I dati di Arcadia
Crolla la popolarità di Lepore, il sindaco “Nerone” che ha favorito roghi e scontri a Bologna
“A Bologna siamo abituati a scendere in piazza e dare voce alle vittime. Lo abbiamo sempre fatto e lo continueremo a fare. Se non avessimo fatto quel presidio la voce della famiglia oggi non ci sarebbe, ci sarebbe solamente la voce sui social che accusa il morto di essere un criminale e la famiglia di essere immigrati”, prova a difendersi il sindaco di Bologna Matteo Lepore, nelle ore in cui la maggioranza di centrodestra chiede le sue dimissioni e anche il Pd manifesta perplessità per un via libera alla manifestazione pro-Fakir che l’altra sera ha messo a ferro e fuoco il capoluogo felsineo. Di sicuro, Lepore, anche tra quelli di sinistra, non sembra aver raggiunto il suo scopo: rappresentare il sentiment dei suoi cittadini.
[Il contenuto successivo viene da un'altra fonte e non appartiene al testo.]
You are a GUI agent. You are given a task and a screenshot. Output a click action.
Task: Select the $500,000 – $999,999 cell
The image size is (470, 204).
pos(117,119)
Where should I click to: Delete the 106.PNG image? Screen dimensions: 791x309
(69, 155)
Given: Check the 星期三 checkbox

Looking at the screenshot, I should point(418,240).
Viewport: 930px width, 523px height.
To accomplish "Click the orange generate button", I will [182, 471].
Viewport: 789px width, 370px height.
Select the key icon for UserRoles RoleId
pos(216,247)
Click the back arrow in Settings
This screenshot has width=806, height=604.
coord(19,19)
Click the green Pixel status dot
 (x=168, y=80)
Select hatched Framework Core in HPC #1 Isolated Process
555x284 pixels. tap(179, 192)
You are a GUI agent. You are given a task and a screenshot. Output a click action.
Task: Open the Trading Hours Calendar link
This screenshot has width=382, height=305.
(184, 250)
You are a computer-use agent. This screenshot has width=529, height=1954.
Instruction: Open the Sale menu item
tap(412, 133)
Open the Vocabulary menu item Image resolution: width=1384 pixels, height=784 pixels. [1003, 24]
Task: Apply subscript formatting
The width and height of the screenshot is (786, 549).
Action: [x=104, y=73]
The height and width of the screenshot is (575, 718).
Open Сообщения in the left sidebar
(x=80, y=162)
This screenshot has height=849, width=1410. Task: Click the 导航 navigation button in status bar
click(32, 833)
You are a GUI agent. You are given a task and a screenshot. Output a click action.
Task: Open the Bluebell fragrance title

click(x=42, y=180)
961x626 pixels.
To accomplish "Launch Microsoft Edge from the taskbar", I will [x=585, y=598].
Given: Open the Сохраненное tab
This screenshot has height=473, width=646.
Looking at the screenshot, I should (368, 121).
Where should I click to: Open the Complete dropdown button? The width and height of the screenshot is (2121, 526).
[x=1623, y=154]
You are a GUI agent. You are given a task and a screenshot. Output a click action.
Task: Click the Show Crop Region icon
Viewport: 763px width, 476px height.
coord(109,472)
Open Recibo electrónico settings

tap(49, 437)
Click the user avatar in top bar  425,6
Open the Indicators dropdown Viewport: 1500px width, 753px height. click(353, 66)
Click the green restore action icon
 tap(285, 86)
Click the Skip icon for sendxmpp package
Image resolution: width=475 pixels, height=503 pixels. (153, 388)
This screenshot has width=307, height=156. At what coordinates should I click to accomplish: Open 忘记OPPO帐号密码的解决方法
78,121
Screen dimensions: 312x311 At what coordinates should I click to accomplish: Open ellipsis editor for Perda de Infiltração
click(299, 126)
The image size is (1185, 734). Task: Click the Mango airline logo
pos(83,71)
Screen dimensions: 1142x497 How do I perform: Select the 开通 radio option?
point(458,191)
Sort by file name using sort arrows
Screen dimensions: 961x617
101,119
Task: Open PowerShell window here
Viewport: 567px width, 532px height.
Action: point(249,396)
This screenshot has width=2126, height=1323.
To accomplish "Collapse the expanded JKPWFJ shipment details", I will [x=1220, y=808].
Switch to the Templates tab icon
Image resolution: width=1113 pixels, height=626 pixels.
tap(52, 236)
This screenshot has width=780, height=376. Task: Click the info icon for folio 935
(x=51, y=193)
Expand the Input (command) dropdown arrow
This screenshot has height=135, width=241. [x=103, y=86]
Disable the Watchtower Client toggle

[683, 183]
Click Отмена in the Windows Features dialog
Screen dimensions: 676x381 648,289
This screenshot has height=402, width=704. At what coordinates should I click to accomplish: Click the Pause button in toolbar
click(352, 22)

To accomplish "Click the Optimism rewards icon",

La popolarità di Lepore crolla sul web
Stando alle rilevazioni della società Arcadia, il “polso” del web fornisce un responso categorico sulla popolarità del primo cittadino. Il sentiment della rete nei confronti del sindaco di Bologna Matteo Lepore è precipitato negli ultimi 2 giorni. L’atteggiamento degli utenti nei confronti della keyword nominativa è passata dal 39% di sentiment positivo al 6%. “Al contempo, sono aumentati aumentati anche i commenti negativi [+752%] postati dai follower della pagina Facebook gli utenti hanno reagito emotivamente al filmato manifestando disappunto”, spiegano gli analisti di Aecadia. In più, in tanti non hanno neanche condiviso la proposta di Lepore; nei giorni precedenti alla tragedia le conversazioni erano a favore e positive, mentre poi si sono negativizzate con la sua proposta di scendere in piazza per Fakir.